- [Task prompt]: Your task is to copy all of the entries exactly as they are given.

- [Records contained in a dataset]:
☆ ☆ ☆ ☆ ☆ ☆ ☆

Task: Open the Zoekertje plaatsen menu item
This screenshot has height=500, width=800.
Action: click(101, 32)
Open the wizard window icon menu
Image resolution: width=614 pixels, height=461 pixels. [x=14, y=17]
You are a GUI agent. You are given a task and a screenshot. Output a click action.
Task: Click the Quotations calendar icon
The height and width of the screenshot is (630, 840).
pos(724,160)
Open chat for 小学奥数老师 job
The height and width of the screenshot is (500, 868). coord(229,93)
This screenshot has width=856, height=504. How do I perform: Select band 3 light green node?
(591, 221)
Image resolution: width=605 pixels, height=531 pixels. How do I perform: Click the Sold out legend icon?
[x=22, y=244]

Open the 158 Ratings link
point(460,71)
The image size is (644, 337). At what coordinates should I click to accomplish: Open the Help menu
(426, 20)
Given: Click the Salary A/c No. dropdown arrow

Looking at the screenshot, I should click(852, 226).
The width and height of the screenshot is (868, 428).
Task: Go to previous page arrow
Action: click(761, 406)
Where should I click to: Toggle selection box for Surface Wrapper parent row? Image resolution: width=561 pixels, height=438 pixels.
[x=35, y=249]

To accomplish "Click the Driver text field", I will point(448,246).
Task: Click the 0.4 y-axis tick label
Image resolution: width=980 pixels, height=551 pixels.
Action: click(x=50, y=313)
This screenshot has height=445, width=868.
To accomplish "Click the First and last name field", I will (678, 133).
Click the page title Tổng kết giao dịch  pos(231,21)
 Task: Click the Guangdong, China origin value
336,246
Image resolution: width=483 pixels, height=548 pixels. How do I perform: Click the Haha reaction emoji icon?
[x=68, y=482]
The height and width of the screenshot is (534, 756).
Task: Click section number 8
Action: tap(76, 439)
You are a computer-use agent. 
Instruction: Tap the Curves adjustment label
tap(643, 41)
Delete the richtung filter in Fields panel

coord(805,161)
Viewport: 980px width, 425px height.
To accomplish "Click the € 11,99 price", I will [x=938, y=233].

☆ ☆ ☆ ☆ ☆ ☆ ☆

- [Expected output]:
Task: Open the Zoekertje plaatsen menu item
This screenshot has height=500, width=800.
Action: click(101, 32)
Open the wizard window icon menu
Image resolution: width=614 pixels, height=461 pixels. [x=14, y=17]
You are a GUI agent. You are given a task and a screenshot. Output a click action.
Task: Click the Quotations calendar icon
The height and width of the screenshot is (630, 840).
pos(724,160)
Open chat for 小学奥数老师 job
The height and width of the screenshot is (500, 868). coord(229,93)
This screenshot has width=856, height=504. How do I perform: Select band 3 light green node?
(591, 221)
Image resolution: width=605 pixels, height=531 pixels. How do I perform: Click the Sold out legend icon?
[x=22, y=244]

Open the 158 Ratings link
point(460,71)
The image size is (644, 337). At what coordinates should I click to accomplish: Open the Help menu
(426, 20)
Given: Click the Salary A/c No. dropdown arrow

Looking at the screenshot, I should click(852, 226).
The width and height of the screenshot is (868, 428).
Task: Go to previous page arrow
Action: click(761, 406)
Where should I click to: Toggle selection box for Surface Wrapper parent row? Image resolution: width=561 pixels, height=438 pixels.
[x=35, y=249]

To accomplish "Click the Driver text field", I will point(448,246).
Task: Click the 0.4 y-axis tick label
Image resolution: width=980 pixels, height=551 pixels.
Action: click(x=50, y=313)
This screenshot has height=445, width=868.
To accomplish "Click the First and last name field", I will (678, 133).
Click the page title Tổng kết giao dịch  pos(231,21)
 Task: Click the Guangdong, China origin value
336,246
Image resolution: width=483 pixels, height=548 pixels. How do I perform: Click the Haha reaction emoji icon?
[x=68, y=482]
The height and width of the screenshot is (534, 756).
Task: Click section number 8
Action: tap(76, 439)
You are a computer-use agent. 
Instruction: Tap the Curves adjustment label
tap(643, 41)
Delete the richtung filter in Fields panel

coord(805,161)
Viewport: 980px width, 425px height.
To accomplish "Click the € 11,99 price", I will [x=938, y=233].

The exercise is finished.